Author Topic: Large integers and floats  (Read 3404 times)

nidud

  • Member
  • *****
  • Posts: 1614
    • https://github.com/nidud/asmc
Re: Large integers and floats
« Reply #15 on: July 04, 2018, 09:12:24 PM »
so wouldnt this be possible to use for faster computation of PI with loads of decimals,compared to have some almost unlimited Array of numbers other ways?

Yes, it allows computation directly which simplify declarations. The internal calculation must be higher than max storage (REAL10 in MASM) so this is now extended from 96-bit to 128-bit to handle REAL16.

The values based on PI may thus be declared using macros as above or directly:
Code: [Select]
PI    equ 3.141592653589793238462643383279502884197169399375105820974945
...
PI_2  equ PI / 2.0
PI_4  equ PI / 4.0

Right taylor series,but i have todo research first,maybe arcsine where sine pi is
Also Real16 sine would be useful or you already made that nidud?

The assembler allows usage of Add(+), Subtract(-), Multiply(*), and Divide(/) directly which uses REAL16 internally, so it should be possible to construct static functions using macros based on this.

I'm currently implementing a DirectXMath library for testing out the vectorcall implementation which includes passing of arguments, assigning values and return codes
using vectors, so this may clarify how REAL16 values may be used.

The only compiler using REAL16 internally (as far as I know) is the Intel Fortran Compiler in addition to a few open source libraries, so this is more about how Asmc handles floats internally than any practical use, at least for now. This basically simplify the xmm versus pointers/regs using INVVOKE given all REALx values is passed in xmm registers.
Code: [Select]
VECTOR TYPEDEF REAL16

daydreamer

  • Member
  • ****
  • Posts: 557
  • reach for the stars
Re: Large integers and floats
« Reply #16 on: July 05, 2018, 02:11:04 AM »
I have looked at taylor series for trigo
I tested with arcsin with a scientific calculator and I think 2xarcsin (1.0) would work for pi calculation
Sine is a series that include x^2/3! Changing every time sign and increasing x^3/ while increasing 4!,5! Etc
The x!
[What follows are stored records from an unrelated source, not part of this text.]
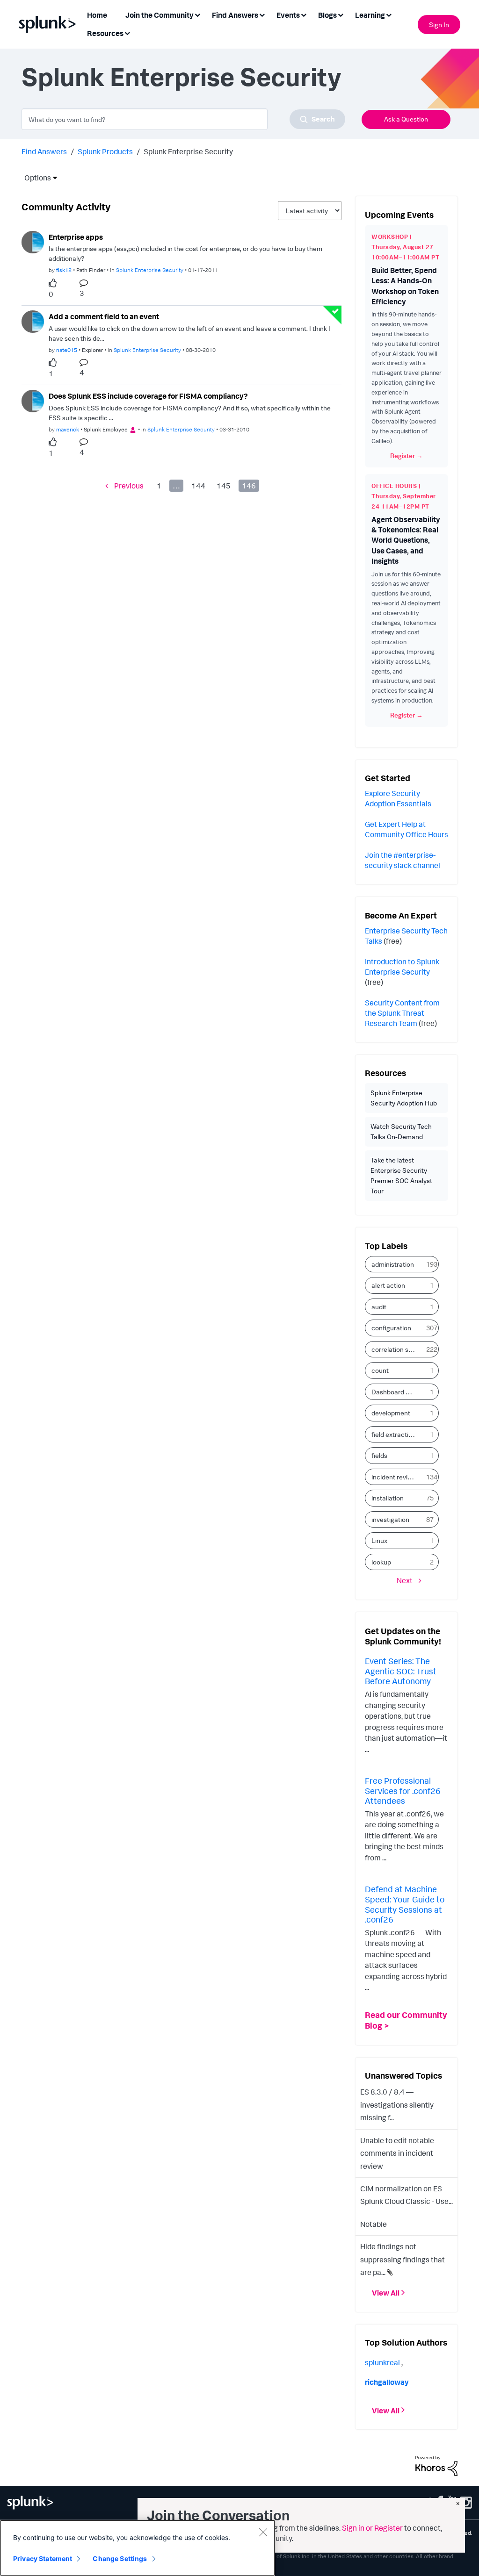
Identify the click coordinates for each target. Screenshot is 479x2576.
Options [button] (34, 177)
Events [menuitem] (288, 15)
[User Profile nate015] (33, 320)
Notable (373, 2224)
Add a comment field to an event (104, 316)
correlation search (396, 1349)
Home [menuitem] (97, 15)
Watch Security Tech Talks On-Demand (401, 1131)
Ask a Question (406, 119)
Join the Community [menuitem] (159, 15)
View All (385, 2292)
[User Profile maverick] (33, 400)
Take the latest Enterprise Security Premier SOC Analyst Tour (401, 1175)
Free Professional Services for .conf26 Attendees (403, 1790)
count (380, 1370)
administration (392, 1264)
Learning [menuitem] (370, 15)
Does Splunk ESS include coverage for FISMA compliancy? (148, 396)
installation (387, 1498)
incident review (393, 1477)
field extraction (393, 1434)
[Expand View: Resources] (127, 32)
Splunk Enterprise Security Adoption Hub (403, 1098)
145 (224, 485)
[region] (137, 2548)
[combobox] (183, 119)
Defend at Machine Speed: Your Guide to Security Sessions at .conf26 (404, 1904)
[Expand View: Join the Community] (197, 14)
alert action (388, 1285)
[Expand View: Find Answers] (262, 14)
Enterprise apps (76, 237)
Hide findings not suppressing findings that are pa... (402, 2259)
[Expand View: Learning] (388, 14)
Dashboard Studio (396, 1392)
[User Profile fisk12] (33, 241)
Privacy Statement (42, 2558)
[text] (55, 283)
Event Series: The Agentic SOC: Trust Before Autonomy (400, 1671)
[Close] (263, 2532)
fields (379, 1455)
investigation (390, 1519)
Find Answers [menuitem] (235, 15)
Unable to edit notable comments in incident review (397, 2153)
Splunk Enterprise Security (149, 269)
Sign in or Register (372, 2528)
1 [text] (51, 373)
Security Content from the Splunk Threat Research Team (402, 1013)
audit (378, 1307)
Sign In (439, 25)
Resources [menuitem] (105, 33)
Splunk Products (105, 151)
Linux (379, 1540)
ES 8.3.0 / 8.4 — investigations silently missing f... (397, 2104)
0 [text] (51, 294)
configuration (391, 1328)
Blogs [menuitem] (327, 15)
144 (198, 485)
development (390, 1413)
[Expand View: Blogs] (340, 14)
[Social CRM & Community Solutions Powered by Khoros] (436, 2464)
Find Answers (44, 151)
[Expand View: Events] (303, 14)
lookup (381, 1562)
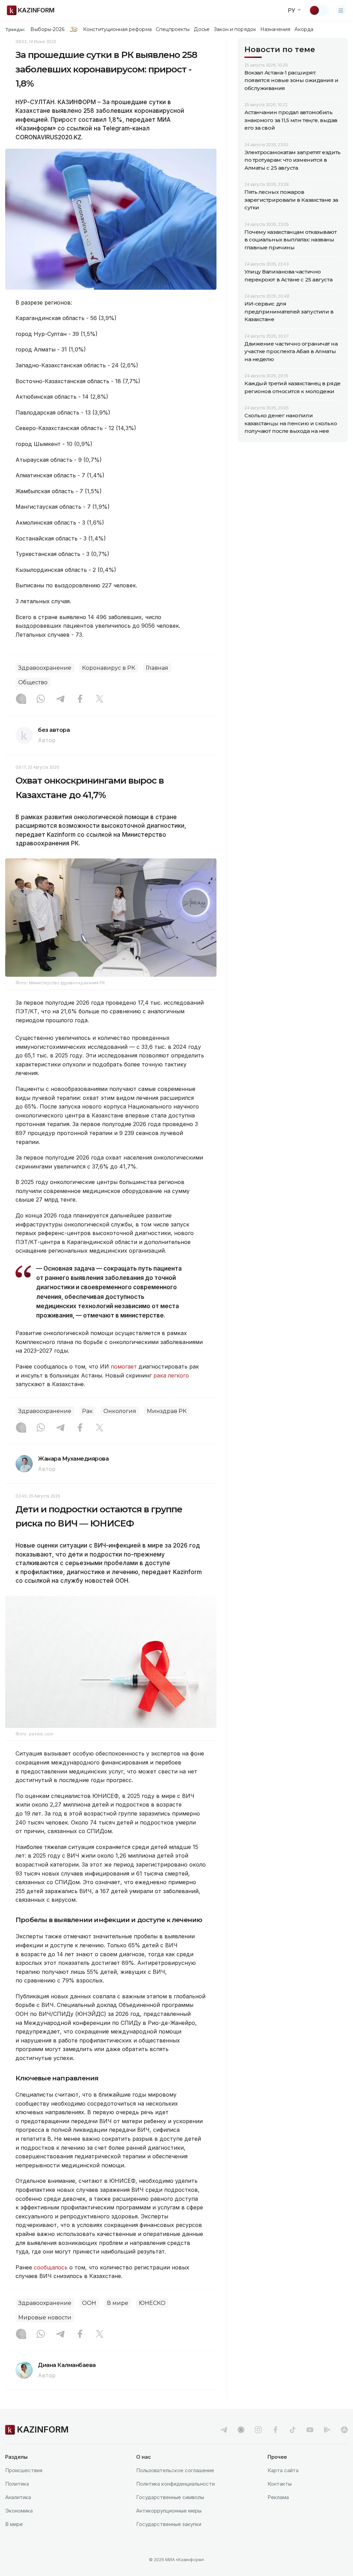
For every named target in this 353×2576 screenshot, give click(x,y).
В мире (117, 2303)
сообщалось (51, 2267)
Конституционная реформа (117, 29)
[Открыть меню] (341, 10)
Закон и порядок (235, 29)
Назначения (275, 29)
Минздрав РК (166, 1411)
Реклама (278, 2497)
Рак (87, 1411)
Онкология (119, 1411)
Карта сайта (283, 2470)
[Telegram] (60, 699)
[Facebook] (79, 699)
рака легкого (171, 1375)
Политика (17, 2483)
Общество (33, 682)
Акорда (303, 29)
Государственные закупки (168, 2524)
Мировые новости (44, 2317)
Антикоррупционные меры (169, 2510)
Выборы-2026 (47, 29)
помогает (124, 1366)
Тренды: (15, 29)
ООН (89, 2303)
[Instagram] (21, 699)
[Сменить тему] (319, 10)
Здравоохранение (44, 668)
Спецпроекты (173, 29)
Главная (157, 668)
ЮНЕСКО (152, 2303)
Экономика (19, 2510)
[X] (99, 699)
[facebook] (275, 2429)
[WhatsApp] (40, 699)
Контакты (280, 2483)
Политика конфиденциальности (175, 2483)
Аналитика (18, 2497)
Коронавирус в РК (108, 668)
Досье (201, 29)
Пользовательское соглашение (175, 2470)
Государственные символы (170, 2497)
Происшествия (23, 2470)
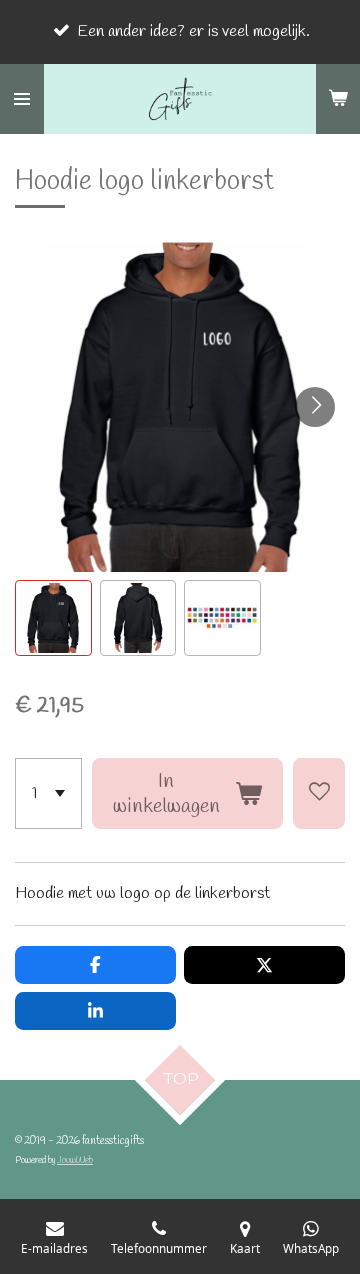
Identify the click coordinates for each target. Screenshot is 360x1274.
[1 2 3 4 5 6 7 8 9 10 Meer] (48, 793)
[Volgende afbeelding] (315, 407)
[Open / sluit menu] (22, 99)
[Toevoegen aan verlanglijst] (319, 793)
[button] (53, 618)
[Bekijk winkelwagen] (338, 99)
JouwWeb (75, 1160)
Increases very fast to high integer numbers ,i think 10!,is the number of combinations you can put numbers 1-10 in
I hope raymond or any math skilled would like to explain best way to calculate this function ???
I wonder how many calculations in sine taylor series is needed for real16 precision

Quote from Flashdance
Nick  :  When you give up your dream, you die.
*wears a flameproof asbestos suit*

daydreamer

  • Member
  • ****
  • Posts: 557
  • reach for the stars
Re: Large integers and floats
« Reply #17 on: July 06, 2018, 03:52:57 AM »
I think sine Taylor series calculation,should use constants 1/(3!),1/(5!),1/(7!),1/(9!)... Until it's enough for real16 precision and many divisions will be replaced by faster mul and cache previous x*x*x calculations to be used in x^5,x^7,x^9... Calculations, maybe possible to write parallel code for simultaneously multiply 4 or more of the above constants to take advantage of cpu that can handle execute many mulpd in parallel
I am actually working on coding sine function to get it right first and compare to built in sine function,so I can compare precision vs speed

Now i know what a real16 is:
Real10 is a supermodell woman,10 on 1-10 scale
Real16 is the wife of a man who says "my wife is the most beautiful woman in the World" :biggrin:
« Last Edit: July 07, 2018, 01:53:15 AM by daydreamer »
Quote from Flashdance
Nick  :  When you give up your dream, you die.
*wears a flameproof asbestos suit*

nidud

  • Member
  • *****
  • Posts: 1614
    • https://github.com/nidud/asmc
Re: Large integers and floats
« Reply #18 on: September 14, 2018, 11:37:01 PM »
Added REAL2 binary16 support.

http://masm32.com/board/index.php?topic=7394.msg81065#msg81065

This works for declarations of data as used by REAL8/10/16 but invoke as vector is not implemented yet. Arguments is loaded in 16-bit registers but this may change. The following logic applies to size:

    mov ax,1.0          ; 3C00
    mov ax,-65504.0     ; FBFF  Min
    mov ax,65504.0      ; 7BFF  Max
    mov ax,0.0          ; 0000  zero
    mov ax,-0.0         ; 8000 -zero
    mov ax,1.0/0.0      ; 7C00  Inf  1/zero
    mov ax,-1.0/0.0     ; FC00 -Inf  -1/zero
    mov ax,0.0/0.0      ; FFFF  NaN  zero/zero
    mov ax,0.3333333333 ; 3555  1/3

raymond

  • Member
  • **
  • Posts: 218
    • Raymond's page
Re: Large integers and floats
« Reply #19 on: September 15, 2018, 04:27:37 AM »
I hope raymond or any math skilled would like to explain best way to calculate this function ???
I wonder how many calculations in sine taylor series is needed for real16 precision

As for the initial question, the first thing to do is to reduce the input angle to the 1st quadrant and adjust the result later for angles in the other three quadrants. Furthermore, in order to minimize computations, the sine (or cosine) function should only be done for angles in the 0-45 deg range. For angles in the 45-90 deg range, the cosine (or sine) function should be used with the complimentary angle.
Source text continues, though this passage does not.